STUDY MATERIAL
BEGIN
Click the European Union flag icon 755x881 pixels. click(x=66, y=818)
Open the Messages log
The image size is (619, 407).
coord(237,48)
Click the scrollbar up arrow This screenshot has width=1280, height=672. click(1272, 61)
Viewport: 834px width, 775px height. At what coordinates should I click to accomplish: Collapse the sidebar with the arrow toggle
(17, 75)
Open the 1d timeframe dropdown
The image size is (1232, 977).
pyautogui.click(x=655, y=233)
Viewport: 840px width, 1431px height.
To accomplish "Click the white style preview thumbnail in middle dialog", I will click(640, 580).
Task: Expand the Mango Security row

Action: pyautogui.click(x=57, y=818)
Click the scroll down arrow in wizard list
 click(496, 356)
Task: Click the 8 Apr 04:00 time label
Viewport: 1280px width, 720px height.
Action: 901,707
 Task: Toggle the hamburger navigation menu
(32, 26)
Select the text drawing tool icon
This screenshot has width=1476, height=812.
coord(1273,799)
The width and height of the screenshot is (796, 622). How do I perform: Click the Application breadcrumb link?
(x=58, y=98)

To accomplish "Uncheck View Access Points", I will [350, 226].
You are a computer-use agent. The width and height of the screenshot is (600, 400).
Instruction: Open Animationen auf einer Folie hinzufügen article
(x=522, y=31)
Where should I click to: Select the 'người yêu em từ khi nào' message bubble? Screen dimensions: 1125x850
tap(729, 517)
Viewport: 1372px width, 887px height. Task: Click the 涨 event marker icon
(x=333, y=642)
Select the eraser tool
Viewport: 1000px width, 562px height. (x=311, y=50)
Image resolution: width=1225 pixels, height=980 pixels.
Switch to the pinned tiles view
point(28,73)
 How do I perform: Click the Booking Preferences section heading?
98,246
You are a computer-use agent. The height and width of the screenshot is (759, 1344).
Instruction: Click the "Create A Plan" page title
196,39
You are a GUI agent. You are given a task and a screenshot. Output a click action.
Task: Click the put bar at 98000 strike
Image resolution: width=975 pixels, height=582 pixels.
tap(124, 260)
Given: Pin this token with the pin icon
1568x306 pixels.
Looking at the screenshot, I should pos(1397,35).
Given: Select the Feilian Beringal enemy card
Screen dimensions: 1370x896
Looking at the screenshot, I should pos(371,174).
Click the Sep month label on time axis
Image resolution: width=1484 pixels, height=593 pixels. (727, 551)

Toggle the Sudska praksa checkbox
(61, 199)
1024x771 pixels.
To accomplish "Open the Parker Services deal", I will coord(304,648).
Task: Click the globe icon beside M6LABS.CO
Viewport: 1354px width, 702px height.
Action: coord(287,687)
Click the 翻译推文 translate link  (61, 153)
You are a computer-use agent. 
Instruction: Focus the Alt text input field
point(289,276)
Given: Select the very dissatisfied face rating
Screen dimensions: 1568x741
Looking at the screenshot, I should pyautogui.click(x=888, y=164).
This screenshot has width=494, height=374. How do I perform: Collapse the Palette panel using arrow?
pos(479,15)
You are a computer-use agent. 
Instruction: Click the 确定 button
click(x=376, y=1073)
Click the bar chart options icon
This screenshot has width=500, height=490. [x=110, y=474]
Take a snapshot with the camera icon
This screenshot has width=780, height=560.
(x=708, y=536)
END
EXERCISE REQUIREMENTS
The answer must consist of every line from the records above that holds "agent".

WORKED SOLUTION
You are a computer-use agent. The width and height of the screenshot is (600, 400).
You are a computer-use agent. The height and width of the screenshot is (759, 1344).
You are a GUI agent. You are given a task and a screenshot. Output a click action.
You are a computer-use agent. 
You are a computer-use agent. 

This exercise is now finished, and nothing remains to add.